[READING PASSAGE]
=-=-=
The Good Place‘s Women Are So Bad, They’re Great
Editor’s note: spoilers for The Good Place follow.
NBC’s new comedy The Good Place, starring Kristen Bell and Ted Danson, is about what it means to be a good person. As Michael (Danson) explains in the pilot, when someone dies, their actions are measured for the good or bad effect they had on the rest of the world. The very top people, the good-est of the good, get to come to the Good Place. Everyone else, the only kinda good and the truly bad, goes to the Bad Place. In the Bad Place, there are screams and terror and car crashes. In the Good Place, there is unlimited frozen yogurt, you meet your true soul mate, and you live in a house perfectly suited to your personality. It’s a paradise for ethics professors, charity workers, and Buddhist monks to live together in perfect bliss and harmony.
But Heaven isn’t all it’s cracked up to be for Eleanor Shellstop (Bell)…because she’s not supposed to be there. Michael got her name right, but Eleanor wasn’t a human rights lawyer who saved Ukrainian orphans; she worked for a scam company selling fake medicine to the elderly and refused to boycott a coffee shop that sexually harassed its workers. Eleanor learns she must change her name-calling, shrimp-stealing ways when her bad behavior throws off the Good Place’s balance and causes Michael’s delicate neighborhood to crumble. If anyone figures out she’s the bad egg making trash fall from the sky and giraffes run amok, she’ll be thrown out to suffer for eternity.
The role of Eleanor gives Bell plenty of opportunities to stretch her comedic muscles in a direction that isn’t as cutesy as the roles she typically plays. Usually typecast as a lovable goofball, here she gets to make obscene gestures at a hot bartender and tell an environmentalist to “eat [her] farts.”
But Eleanor is more than Bell’s performance; she’s a fantastic character because the show focuses not on what makes her a bad woman, but what makes her a bad person. Eleanor is selfish, corrupt, and cruel, but her badness isn’t gendered in the way you often see with women in the media. It isn’t her inclination to “bang it out” with a hot bartender that makes her a bad person; it’s blowing off her coworkers who needed her to be their designated driver. It isn’t her desire to have fun and party, it’s that she doesn’t take responsibility for how her actions affect others. You could cast a man in the same role and it would still make sense because her badness isn’t tied down to tired ideas of what a woman should be or do.
=-=-=
(Stored items)
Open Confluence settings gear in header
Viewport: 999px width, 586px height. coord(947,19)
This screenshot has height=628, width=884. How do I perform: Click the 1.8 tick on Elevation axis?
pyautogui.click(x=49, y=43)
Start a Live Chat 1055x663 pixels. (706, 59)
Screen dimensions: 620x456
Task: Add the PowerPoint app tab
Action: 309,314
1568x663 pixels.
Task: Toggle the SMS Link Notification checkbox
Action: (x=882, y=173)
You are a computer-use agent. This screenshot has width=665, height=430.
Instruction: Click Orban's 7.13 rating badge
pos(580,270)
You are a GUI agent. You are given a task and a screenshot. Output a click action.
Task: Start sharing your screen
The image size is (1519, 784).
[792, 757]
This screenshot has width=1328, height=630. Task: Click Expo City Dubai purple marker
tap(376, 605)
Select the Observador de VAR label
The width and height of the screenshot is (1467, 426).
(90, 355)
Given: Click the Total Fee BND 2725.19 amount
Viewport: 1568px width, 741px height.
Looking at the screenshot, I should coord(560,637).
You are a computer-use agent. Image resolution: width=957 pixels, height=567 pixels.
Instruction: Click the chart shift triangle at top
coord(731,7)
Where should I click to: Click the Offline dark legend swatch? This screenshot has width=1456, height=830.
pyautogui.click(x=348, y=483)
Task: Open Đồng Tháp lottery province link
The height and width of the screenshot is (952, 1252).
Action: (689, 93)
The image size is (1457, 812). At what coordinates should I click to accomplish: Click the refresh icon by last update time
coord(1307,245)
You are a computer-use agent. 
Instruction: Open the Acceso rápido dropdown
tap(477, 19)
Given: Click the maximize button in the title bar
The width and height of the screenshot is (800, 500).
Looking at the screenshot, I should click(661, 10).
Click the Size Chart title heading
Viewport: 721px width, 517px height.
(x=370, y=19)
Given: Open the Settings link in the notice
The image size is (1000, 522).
=-=-=
[TASKS TO PERFORM]
**1.** Answer these questions about the article on The Good Place:
(a) What does the Good Place offer in unlimited amounts?
(b) What did the company Eleanor worked for sell, and to whom?
(c) Whom did Eleanor blow off?
**2.** Reproduce everything in the article on The Good Place from "But Eleanor is" down to "should be or do.".

[ANSWER SET]
**1.**
(a) Frozen yogurt.
(b) Fake medicine, to the elderly.
(c) Her coworkers who needed her to be their designated driver.

**2.**
But Eleanor is more than Bell’s performance; she’s a fantastic character because the show focuses not on what makes her a bad woman, but what makes her a bad person. Eleanor is selfish, corrupt, and cruel, but her badness isn’t gendered in the way you often see with women in the media. It isn’t her inclination to “bang it out” with a hot bartender that makes her a bad person; it’s blowing off her coworkers who needed her to be their designated driver. It isn’t her desire to have fun and party, it’s that she doesn’t take responsibility for how her actions affect others. You could cast a man in the same role and it would still make sense because her badness isn’t tied down to tired ideas of what a woman should be or do.